Trust_Loyalty_GrowthIncreasingly, businesses are realizing that their greatest asset is their customer base.

The old idea, put forward by many managing directors and human resource specialists over the years, that “our people are our greatest asset” is being questioned.

After all, employees with their annual leave, scheduled days off, and long list of generous benefits are a liability for any business that can cost substantial money. Customers are the people who can build the income of the entity.

Once you start thinking of your customers as an asset, it is then only logical to start thinking about what your business should be doing to keep them coming back for repeat purchases over the longer term.

The retention of customers and the frequency of their purchasing can very often determine whether you stay in business. If they maintain a good opinion of your product or service and provide that all-important word of mouth advertising, suddenly you can find that sales figures are on the up and up.

With customers and their retention being so important, managers and business owners need to understand the value that customers see in the product or service the business has on offer. Then the next step is to leverage that value over time in order to maintain and enhance profitability.

In many businesses repeat purchases produce as much as 90 percent of profit. Clearly managers and marketing specialists should be doing all they can to dream up ways of encouraging repeat buying.

The local car wash proprietor who offers “fifth wash free” is attempting to provide an incentive that attracts repeat buyers. As well, this simple loyalty initiative rewards loyal customers.

Probably there are few small and medium-sized businesses where managers have a handle on just how many customers they lose. According to author Frederick Reicheld in ‘The Loyalty Effect’, US corporations on average lose half their customers every five years.

Disaffected customers can do a great deal of harm to a business. Their criticism and disaffection can be so easily spread to an eagerly listening base of potential customers. You can be losing business without even knowing.

Losing longer-term customers can cost a business dearly. Even where the organization is able to replace lost customers with newly acquired customers the damage remains. The company loses because new customers are not as profitable as old customers due to the cost of acquiring them and the up-front servicing costs.

In addition, it can take new customers a long time before they start purchasing at the rate of the long-term customer whom they replace.

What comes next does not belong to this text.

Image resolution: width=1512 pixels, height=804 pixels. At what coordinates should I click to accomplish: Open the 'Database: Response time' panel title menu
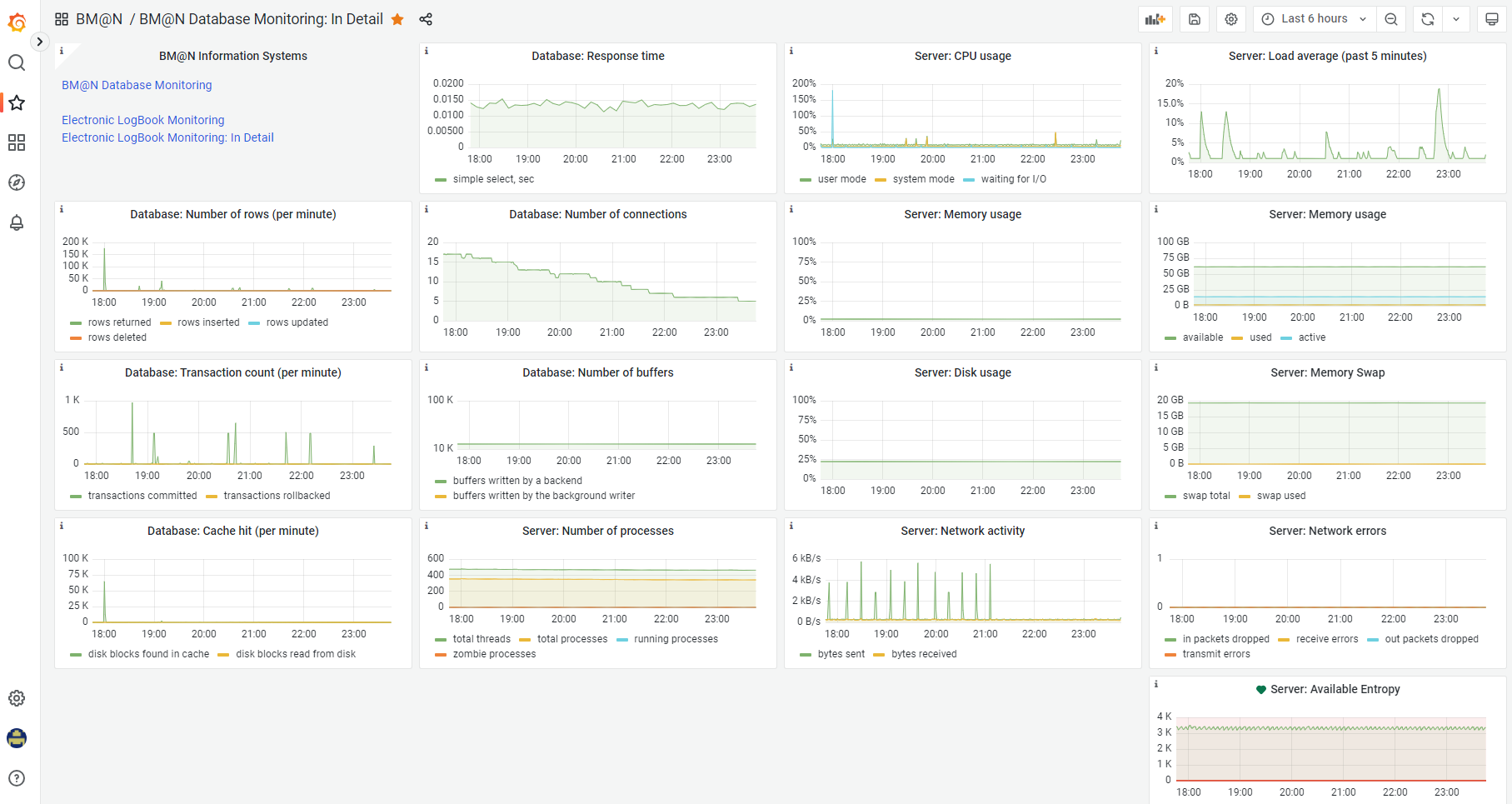(x=597, y=56)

In many businesses, customers can be streaming out the door while there is too much measurement and analysis of profit and not enough attention given to the creation of customer value. It is often not enough to survey customers and find out what they are saying. It is far more valuable to accurately track lifetime purchases.

Precise information about what customers actually do is infinitely more useful than data purporting to explain buyer intentions that comes out of phone research or mail questionnaires.

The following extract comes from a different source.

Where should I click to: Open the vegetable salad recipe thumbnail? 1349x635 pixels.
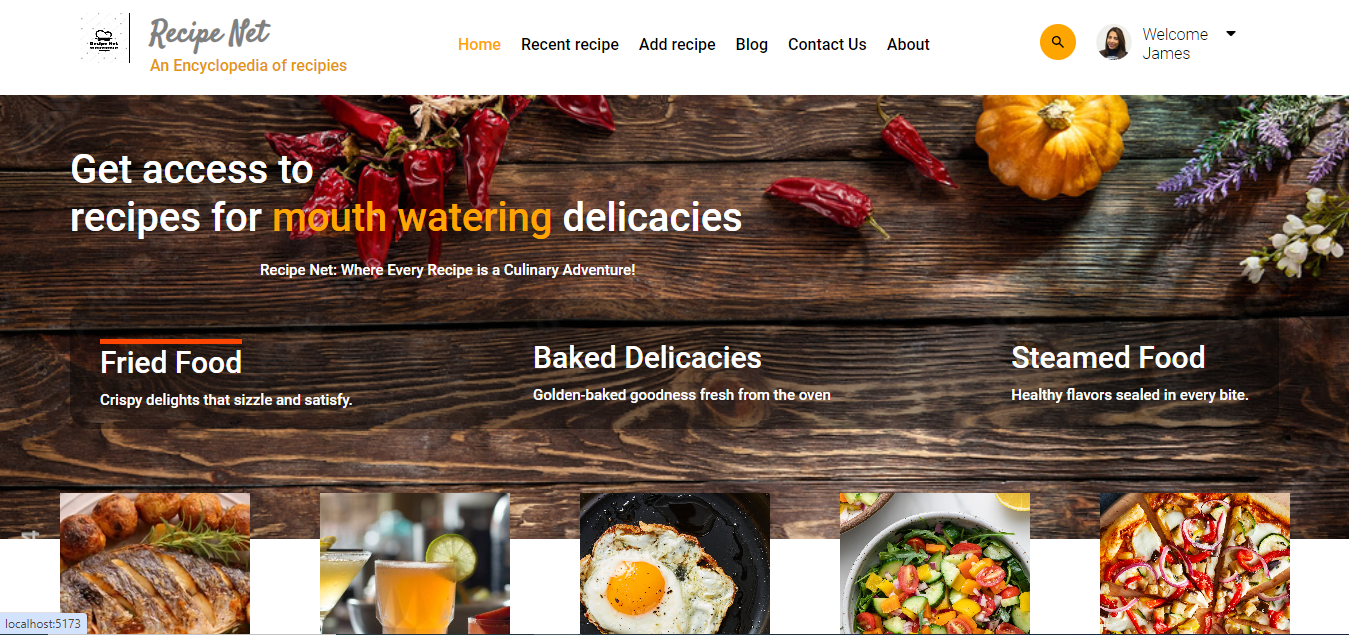(x=935, y=563)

Once detailed purchasing behavior is known, almost always the Pareto Principle becomes visible where 20 percent of customers will be producing 80 percent of profits. However, this 80/20 rule should be thought of as a guide only.

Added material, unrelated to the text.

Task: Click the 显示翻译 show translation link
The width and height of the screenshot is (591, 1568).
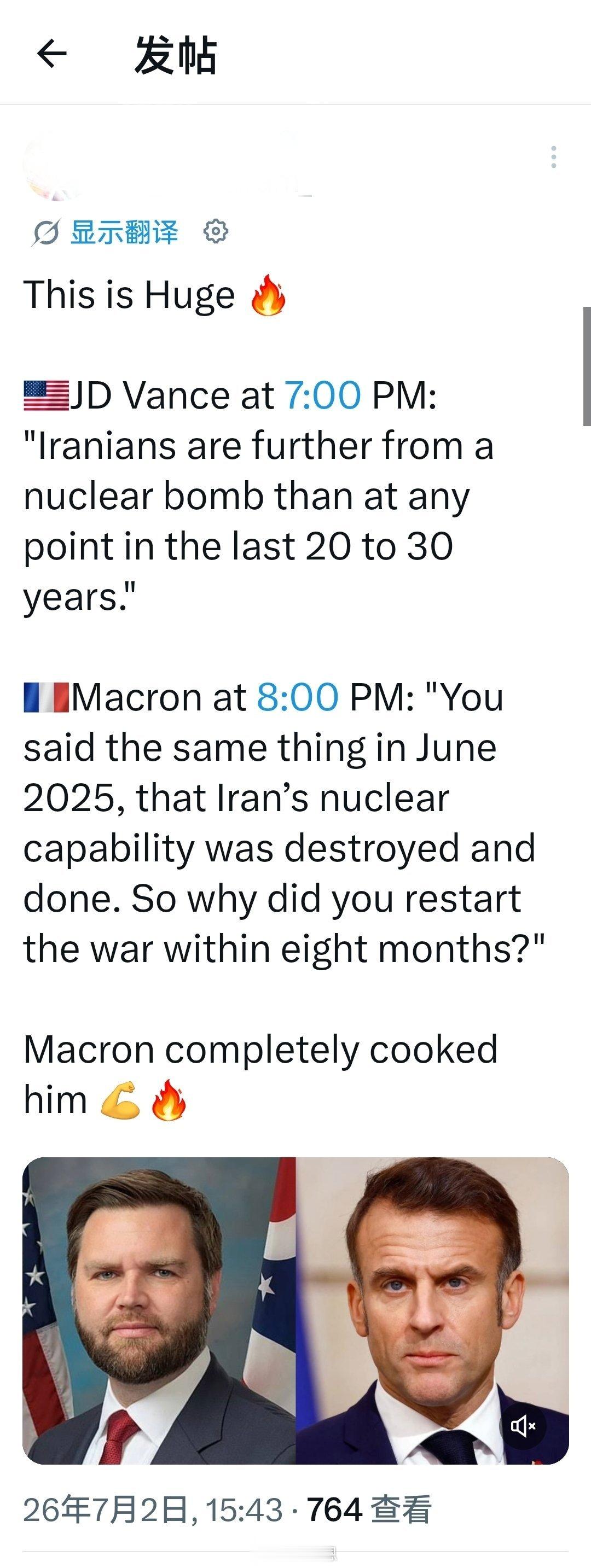Action: (x=124, y=232)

At this point, businesses can start coming to terms with how many satisfied and profitable customers they keep.

It is critical to look at the question, “which of our customers are the most profitable and have been most loyal and which can be defined as core customers?” Once you identify your core customers, then you have to invent ways of treating them as gold.

Not all customers are equal. Your loyal customers who keep coming back are the ones you have to bend over backwards for.

In all your marketing efforts, it is good to be very clear about the sort of customers you want to attract.